Updated 27 Feb 2007: references: ILOG example
3. Links to Related Use Cases
See also:
E-Procurement Contract Exchange, with Default-Inheritance Ontologies/E-Contracts with Exceptions, with OWL Process Ontologies
Price Discounting/Supply Chain Ordering Lead Time/Refund Policies in E-Commerce
Credit Card Transaction Authorization - a possible application for extending authorization rules to other parties
Rule Based Service Level Management and SLAs for Service Oriented Computing
Organizing a Vacation with Friends - this is about personal contract exchange!
4. Relationship to OWL/RDF Compatibility
Typically, contract exchange rules will be operational rules (ie running in operational systems against operational data) rather than knowledge systems (ontological descriptions).

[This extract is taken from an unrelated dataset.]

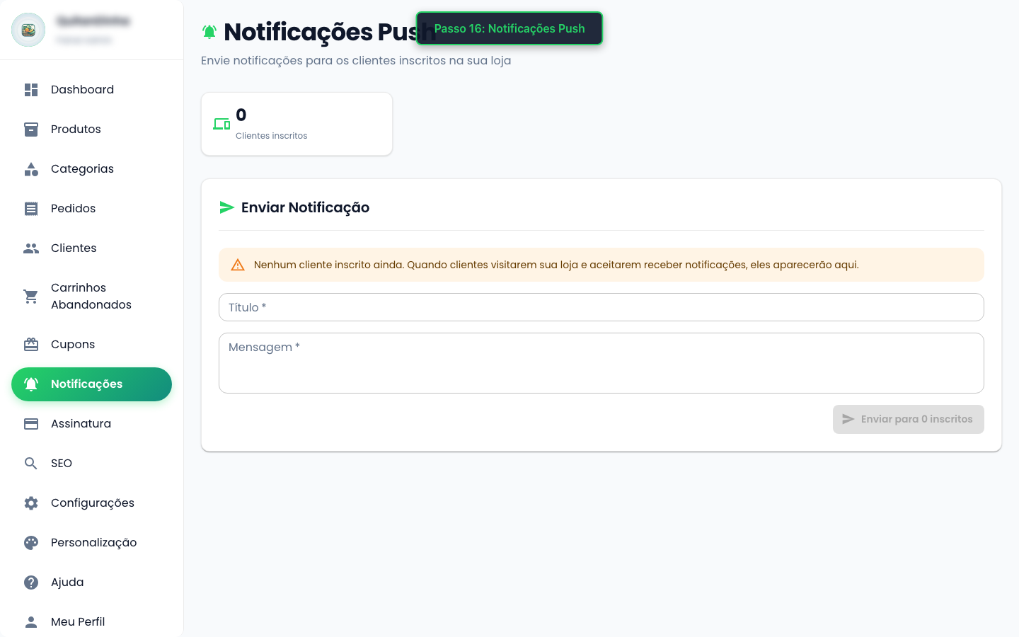The width and height of the screenshot is (1019, 637).
Task: Open Meu Perfil
Action: (78, 622)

Although it would be possible for (and indeed, potentially a good fit for) semantic-web type RDF data representation, this is rarely used in industry today and is not part of the examples described in the status above.
5. Benefits of Interchange
Contracts are portable and transferrable concepts that require interchange between parties to be effective. [NB: possibly there is a formal definition that should go here].
6. Requirements on the RIF
To be effective in handling contracts, RIF must
- Handle executable rules that operate against operational (W3C) data systems
- Provide sufficient structure to represent (rules of) the parties involved and the data they deal with
- Be inexpensive in representation (cost of transfer and cost of transformation) - RIF must be able to accomodate real-time performance requirements.
7. Examples of Rule Platforms Supporting this Use Case
There are 2 types of rule platforms in use for this use case: - COTS Commercial Off The Shelf rule engines and rule management systems such as Blaze Advisor. - Custom rule platforms supporting generic rule mechanisms.
For the ACORD/SPX model, both the above apply. ACORD/SPX uses XPATH as the rule expression language, XML as the data representation and transport, and can be executed by custom engines or commercial engines capable of running XPATH expressions against XML.
In other cases, an infrastructure vendor may choose a COTS rule engine (or any rule engine) and simply define their own interfaces for clients, such that the actual rule language used for rule interchange is common to the vendor system used.
8. Breakdown
Domain XML standards that embed contractual terms into data streams such as the ACORD/SPX insurance example). In this case the buyer and seller are to do with insurance.
NOTE: The ACORD/SPX model today uses XPATH expressions to represent rules; this use case in no way implies any policy change by ACORD in supporting RIF instead of XPATH. Fair Isaac is a member of but does not represent ACORD.
8.1. Actors and their Goals
- Buyer - wants to purchase insurance via an independent agent, and provide common information as much as possible to any insurance carrier
- Seller - wants to sell insurance using standardised information; however the information needs to adopt to changing underwriting requirements and the need for new information at any time. For example, in specifying AV equipment for insurance, an insurer may be interested in knowing if the customer now has a DVR (and/or DVD, PVR, etc).
8.2. Main Sequence
Seller defines insurance application form: extends the ACORD object model with custom fields for additional information, and adds validation and constraint rules (if state="CA" then EarthQuakeCoverageRequiredField must be true). Rules are embedded in the form.
- Buyer completes form: agency management system or some other application executes the form's rules to ensure the form is complete. Form is transmitted back to the insurance carrier for further validation and application processing.
8.3. Alternate Use Cases
- Similar case: an Independent State Operator handling power contracts will obtain contractual rules from various suppliers, and monitor these on their own systems by comparing these rules against realtime supply data.
9. Commentary
Rule interchange for contracts is a common use for rules which would benefit enormously from a common interchange format (ie RIF) to increase adoption.